У нее сердце упало. Если это произойдет, прибудет следователь из другого отдела. Тому понадобится найти козла отпущения, и она – очевидный выбор.
Собравшись с силами, Хермия приступила к выстраиванию той линии обороны, которую подготовила загодя.
– Двое агентов, которые арестованы, не могут выдать никаких тайн. Они из наземной команды аэродрома. Один из членов «Ночного дозора» передавал им бумаги для переправки за границу, и вся их работа заключалась в том, чтобы поместить контрабанду в полость тормозной колодки.
Хермия понимала, что они вполне могут выдать какие-то вроде невинные подробности о том, как и кто их завербовал, подробности, которыми умелый контрразведчик воспользуется, чтобы выйти на других агентов.
– Кто именно передавал им бумаги?
– Маттиас Хертц, армейский лейтенант. Он ушел в подполье. И никого больше из группы эти механики не знают.
– Значит, благодаря непроницаемости нашей системы безопасности сокращен нанесенный делу урон.
«Это он реплику репетирует, – поняла Хермия, – которой будет отбиваться на ковре у начальства». Она ухватилась за случай ему польстить.
– Именно так, сэр, это очень удачное выражение.
– Но как вообще датская полиция вышла на ваших людей?
Хермия, предвидя такой вопрос, подготовила ответ.
– Причина, полагаю, кроется на шведской стороне.
– Ага! – Вуди повеселел.
Швеция, как страна нейтральная, находилась не в его компетенции, и он был не прочь переложить ответственность на другой отдел.
– Присядьте, мисс Маунт, – пригласил он.
– Благодарю вас. – Хермия воодушевилась: Вуди реагировал так, как она рассчитывала. – По моим данным, шведский связной передал экземпляр датской нелегальной газеты агентству Рейтер в Стокгольме.

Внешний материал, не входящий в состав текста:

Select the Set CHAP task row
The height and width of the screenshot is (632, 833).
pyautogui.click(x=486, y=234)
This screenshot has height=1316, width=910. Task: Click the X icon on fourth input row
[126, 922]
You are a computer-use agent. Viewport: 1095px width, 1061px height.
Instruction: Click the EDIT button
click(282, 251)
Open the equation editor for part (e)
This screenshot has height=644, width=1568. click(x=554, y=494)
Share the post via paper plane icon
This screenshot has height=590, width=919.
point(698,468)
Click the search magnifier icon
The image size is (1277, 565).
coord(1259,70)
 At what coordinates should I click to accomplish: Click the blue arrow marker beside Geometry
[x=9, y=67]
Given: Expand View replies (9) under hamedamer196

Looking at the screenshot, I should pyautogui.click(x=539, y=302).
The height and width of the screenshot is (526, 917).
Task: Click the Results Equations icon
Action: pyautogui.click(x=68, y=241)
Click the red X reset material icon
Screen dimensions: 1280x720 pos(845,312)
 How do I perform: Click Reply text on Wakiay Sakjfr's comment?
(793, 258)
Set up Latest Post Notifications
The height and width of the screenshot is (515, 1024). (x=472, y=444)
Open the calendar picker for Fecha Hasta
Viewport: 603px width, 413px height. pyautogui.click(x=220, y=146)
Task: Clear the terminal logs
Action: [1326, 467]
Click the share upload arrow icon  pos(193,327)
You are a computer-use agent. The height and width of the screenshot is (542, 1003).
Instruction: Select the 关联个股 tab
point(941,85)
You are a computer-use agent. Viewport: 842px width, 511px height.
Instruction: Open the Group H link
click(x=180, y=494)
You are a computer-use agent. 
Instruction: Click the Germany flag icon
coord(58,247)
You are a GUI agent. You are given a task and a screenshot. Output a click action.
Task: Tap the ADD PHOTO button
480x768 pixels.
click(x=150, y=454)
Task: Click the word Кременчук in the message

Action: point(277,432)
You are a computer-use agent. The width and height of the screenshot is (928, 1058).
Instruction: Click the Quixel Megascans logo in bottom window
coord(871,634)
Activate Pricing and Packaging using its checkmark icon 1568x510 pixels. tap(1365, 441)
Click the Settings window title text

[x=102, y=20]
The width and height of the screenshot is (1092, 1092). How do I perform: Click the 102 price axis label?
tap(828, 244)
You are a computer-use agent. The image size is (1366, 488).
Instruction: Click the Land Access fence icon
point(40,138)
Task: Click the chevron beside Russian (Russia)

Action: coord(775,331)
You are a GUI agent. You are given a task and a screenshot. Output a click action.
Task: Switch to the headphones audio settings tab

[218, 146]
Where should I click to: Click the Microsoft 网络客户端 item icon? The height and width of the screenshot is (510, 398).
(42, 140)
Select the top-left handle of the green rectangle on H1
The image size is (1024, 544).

Изложенные в газете факты разошлись по всему миру. Именно это, вероятно, насторожило немцев. Между тем вы всегда строго настаивали, чтобы наши агенты занимались исключительно сбором информации, всячески избегая побочных видов деятельности, например пропаганды.
Это тоже была лесть: она в жизни не слышала, чтобы Вуди говорил, руководствуясь общеизвестными правилами разведки.
– Истинная правда! – кивнул он энергично.
– Я напомнила шведам об этом вашем требовании сразу, как только узнала о том, что произошло, но, боюсь, прокол уже случился.
Вуди призадумался. Ах как было бы славно, если бы он смог заявить, что его советом пренебрегли. В самом деле, что толку, когда люди действуют по твоим указаниям: если дело идет, всю заслугу они приписывают себе. Куда предпочтительней, чтобы твой совет проигнорировали и дело пошло не туда. Тогда можно развести руками: «Я же вам говорил!»
– А что, если написать докладную, в которой я изложу все обстоятельства дела, упомяну это ваше правило и сошлюсь на свое письмо в шведское представительство?
– Весьма толковая мысль! – одобрил Вуди, очень довольный.
Так еще лучше: он сам никого не обвинит, а только сошлется на мнение своей подчиненной, которая между делом еще и воздаст должное его бдительности.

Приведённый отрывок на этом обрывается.